--- Data for review Enclosed Below ---
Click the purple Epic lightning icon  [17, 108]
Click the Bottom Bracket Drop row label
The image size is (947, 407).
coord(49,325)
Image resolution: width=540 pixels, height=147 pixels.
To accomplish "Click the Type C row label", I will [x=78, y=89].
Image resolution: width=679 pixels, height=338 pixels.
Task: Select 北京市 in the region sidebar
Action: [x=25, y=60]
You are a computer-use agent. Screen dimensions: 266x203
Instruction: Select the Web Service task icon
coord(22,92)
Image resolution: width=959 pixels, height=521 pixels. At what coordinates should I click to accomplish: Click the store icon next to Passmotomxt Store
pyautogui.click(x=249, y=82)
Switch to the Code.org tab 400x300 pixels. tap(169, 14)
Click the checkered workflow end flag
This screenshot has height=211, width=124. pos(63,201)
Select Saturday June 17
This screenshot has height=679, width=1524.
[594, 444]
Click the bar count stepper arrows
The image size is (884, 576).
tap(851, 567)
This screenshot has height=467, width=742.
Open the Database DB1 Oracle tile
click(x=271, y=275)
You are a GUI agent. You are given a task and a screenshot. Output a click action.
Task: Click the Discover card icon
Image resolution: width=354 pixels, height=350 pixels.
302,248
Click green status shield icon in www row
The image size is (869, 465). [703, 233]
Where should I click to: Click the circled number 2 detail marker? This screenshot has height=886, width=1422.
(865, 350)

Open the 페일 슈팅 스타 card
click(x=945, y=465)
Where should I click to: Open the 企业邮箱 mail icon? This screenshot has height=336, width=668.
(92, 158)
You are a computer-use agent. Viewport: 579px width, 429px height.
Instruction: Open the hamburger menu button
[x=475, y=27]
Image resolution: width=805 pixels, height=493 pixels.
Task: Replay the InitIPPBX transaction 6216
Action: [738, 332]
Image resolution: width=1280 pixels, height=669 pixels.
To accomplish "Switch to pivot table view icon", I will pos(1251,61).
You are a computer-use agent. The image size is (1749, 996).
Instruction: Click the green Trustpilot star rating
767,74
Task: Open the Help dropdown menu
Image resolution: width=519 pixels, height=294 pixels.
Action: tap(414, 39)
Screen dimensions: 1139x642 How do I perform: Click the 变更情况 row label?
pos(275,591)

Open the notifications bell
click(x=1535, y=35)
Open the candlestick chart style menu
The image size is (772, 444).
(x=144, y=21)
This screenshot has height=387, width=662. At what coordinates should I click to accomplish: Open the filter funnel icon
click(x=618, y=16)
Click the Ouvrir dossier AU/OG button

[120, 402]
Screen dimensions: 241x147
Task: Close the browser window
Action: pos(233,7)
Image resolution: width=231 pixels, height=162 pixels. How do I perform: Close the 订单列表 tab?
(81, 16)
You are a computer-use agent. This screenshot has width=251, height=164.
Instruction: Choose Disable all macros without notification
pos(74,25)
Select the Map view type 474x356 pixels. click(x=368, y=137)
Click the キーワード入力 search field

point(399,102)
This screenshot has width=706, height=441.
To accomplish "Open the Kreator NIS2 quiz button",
--- End of Enclosed Data for review ---
### What you have to do
Each line from the one containing "You are a computer-use agent. The" to the final line above should be written out exactly; please omit the others.

### Exercise result
You are a computer-use agent. The image size is (1749, 996).
Instruction: Click the green Trustpilot star rating
767,74
Task: Open the Help dropdown menu
Image resolution: width=519 pixels, height=294 pixels.
Action: tap(414, 39)
Screen dimensions: 1139x642 How do I perform: Click the 变更情况 row label?
pos(275,591)

Open the notifications bell
click(x=1535, y=35)
Open the candlestick chart style menu
The image size is (772, 444).
(x=144, y=21)
This screenshot has height=387, width=662. At what coordinates should I click to accomplish: Open the filter funnel icon
click(x=618, y=16)
Click the Ouvrir dossier AU/OG button

[120, 402]
Screen dimensions: 241x147
Task: Close the browser window
Action: pos(233,7)
Image resolution: width=231 pixels, height=162 pixels. How do I perform: Close the 订单列表 tab?
(81, 16)
You are a computer-use agent. This screenshot has width=251, height=164.
Instruction: Choose Disable all macros without notification
pos(74,25)
Select the Map view type 474x356 pixels. click(x=368, y=137)
Click the キーワード入力 search field

point(399,102)
This screenshot has width=706, height=441.
To accomplish "Open the Kreator NIS2 quiz button",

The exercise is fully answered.